Property space projections (PC1 vs. PC2) for all structures from the simulations are shown in Fig. 4. The SM and TT simulations occupied much of the same space in this representation, with the majority of structures contributing to two peaks, representing N and I (Fig. 4). These states, as well as the TSs (Fig. 4, orange dots) and final structures (Fig. 4, green dots), are in the same respective regions in the SM and TT simulations, indicating similarity between the structures. Images of the 32 final structures from the unfolding TT simulation are provided in the property space projection in Fig. S3 to better visualize the space.
Fig. 4.
Property space distributions. The distributions of structures in the first and second PCs of the 39-dimensional property space are plotted for simulations at 25 °C and 225 °C for the (A) SM (n = 81,672) and (B) TT (n = 720,000) systems. The 25 °C and 225 °C distributions were independently normalized to the bin with the maximum number of structures and plotted from white (i.e., 0) to black (i.e., 1).

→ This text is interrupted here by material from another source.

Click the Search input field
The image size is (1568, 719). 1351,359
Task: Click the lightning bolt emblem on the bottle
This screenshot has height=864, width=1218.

The crystal structure (red), TS structures (orange), structures from the L16A NMR ensemble (cyan), and final structures from the simulations (green) are also plotted in property space. Regions representing the N, TS, I, and D are noted. Images of several structures are shown to visualize the space. SM: crystal structure (1.51, 0.08); run 2 TS, 0.26 ns (0.35, −0.21); L16A NMR model 1 (−0.09, 0.23); run 2, 60 ns (−2.17, 0.96). TT: crystal structure (1.51, 0.08); molecule 24 TS, 0.435 ns (0.73, −0.26); molecule 24 I, 5.670 ns (−0.10, 0.07); molecule 24 final structure, 175 ns (−1.72, −0.76).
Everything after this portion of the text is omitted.